Empty Seats at the Coffee Shop

Description

Thoughts on group mentoring and its relation to one-on-one mentoring.

I got started mentoring one-on-one. One day, I was telling my faith story to one of my mentees in a coffee shop. I was pouring it all out – tears, snot, the whole enchilada. I looked around to see who was watching this aging Bozo weep, only to see two empty seats in our booth.

“Wow,” I thought. “I just left it all on the field for this one guy. I could have had two other guys sitting here and tripled the Kingdom impact.”

We mentors often find ourselves in that situation – where we’re doing something all by ourselves when we realize that one of our younger mentees could be gaining something from being there with us.

Coupled with Tim Elmore’s quote, “More time with fewer people, equals greater Kingdom impact,” those empty chairs sparked me to discover this marvelous thing called small group mentoring.

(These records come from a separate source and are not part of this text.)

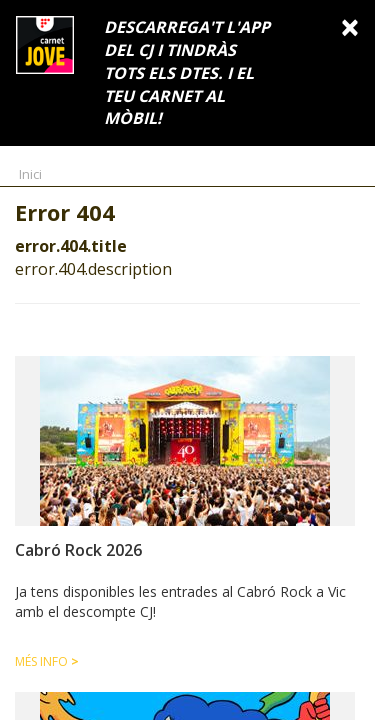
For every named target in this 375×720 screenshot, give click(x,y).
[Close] (350, 26)
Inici (30, 174)
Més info (47, 661)
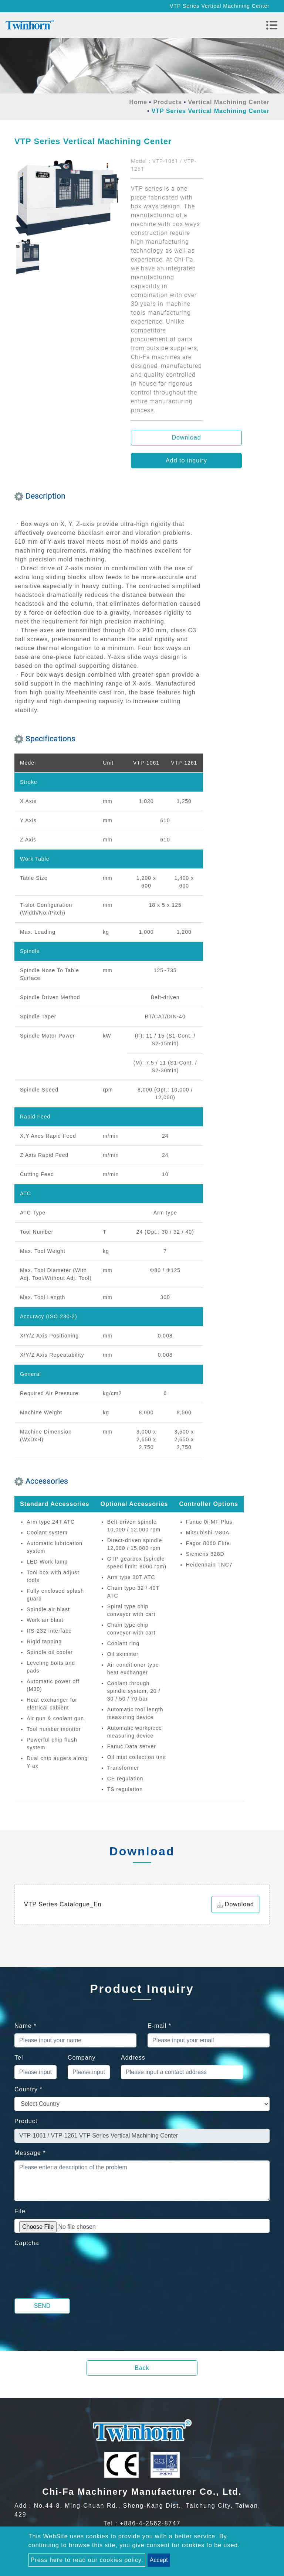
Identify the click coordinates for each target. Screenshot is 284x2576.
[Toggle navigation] (271, 25)
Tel (18, 2057)
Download (186, 437)
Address (133, 2057)
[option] (67, 198)
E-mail (159, 2026)
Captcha (26, 2243)
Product (25, 2121)
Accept (159, 2560)
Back (142, 2368)
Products (167, 102)
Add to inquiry (186, 460)
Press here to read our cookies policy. (87, 2560)
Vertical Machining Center (229, 102)
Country (28, 2089)
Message (30, 2153)
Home (138, 102)
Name (25, 2026)
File (20, 2211)
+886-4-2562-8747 (150, 2523)
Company (81, 2057)
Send (42, 2306)
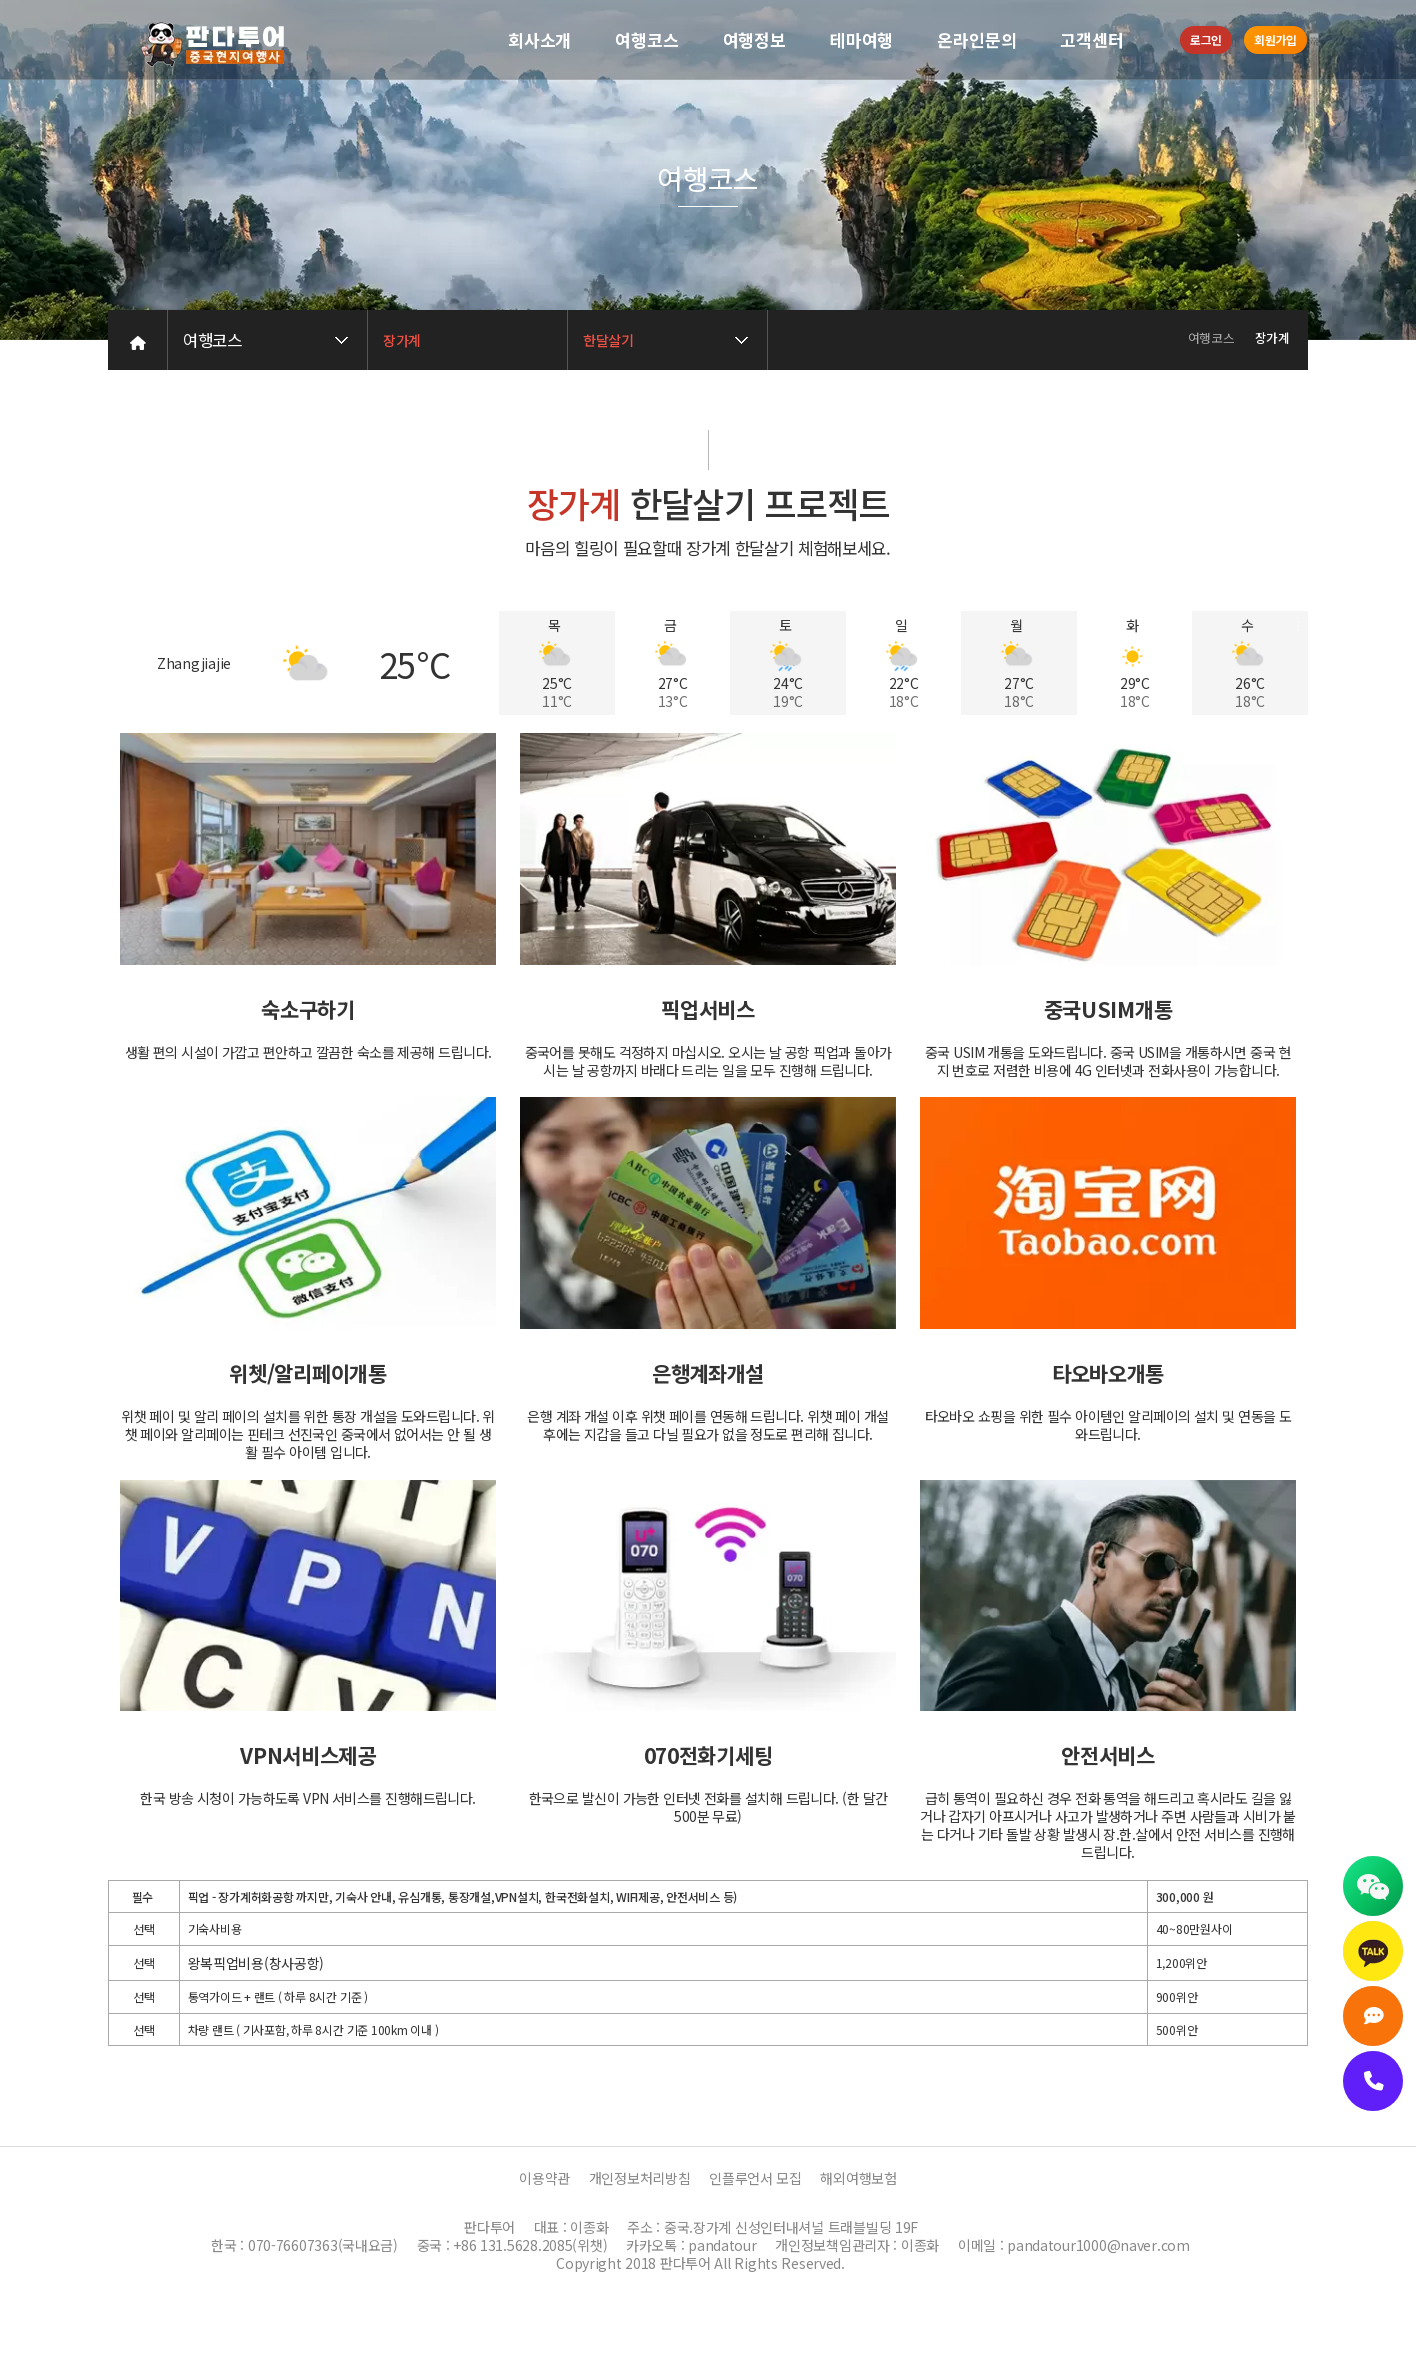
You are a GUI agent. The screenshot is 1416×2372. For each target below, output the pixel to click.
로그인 (1206, 39)
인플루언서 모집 (755, 2178)
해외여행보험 (858, 2178)
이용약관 (544, 2178)
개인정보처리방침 (640, 2178)
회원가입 (1275, 39)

Now, you may be asking, “Fewer people could mean one guy, right?”

Answer: yes.

A big part of the life change my mentees’ experience comes from one-on-one conversations. Small group mentoring isn’t a replacement for that, it’s an accelerator for it. Before a man is going to be vulnerable - i.e. willing to look at himself and allow God to change him - he’s got to be transparent. That happens when he trusts, when he’s become convinced that the environment and the people he’s with are safe.

If you’re mentoring someone one-on-one, you’ve got to reach that same point. They have to trust you enough to open up to you. Before they’re likely to do that, you’re going to open up to the. tell them your story, earn their trust. Once you’re there, you’ll make suggestions to them, offer them books to read, assignments… e.g. things to try and report back to you on. Over time, as they responds to your guidance and suggestions, you’ll see God begin to change them, and that’s cool. But what I’ve discovered is that these steps happen so much quicker in a group setting.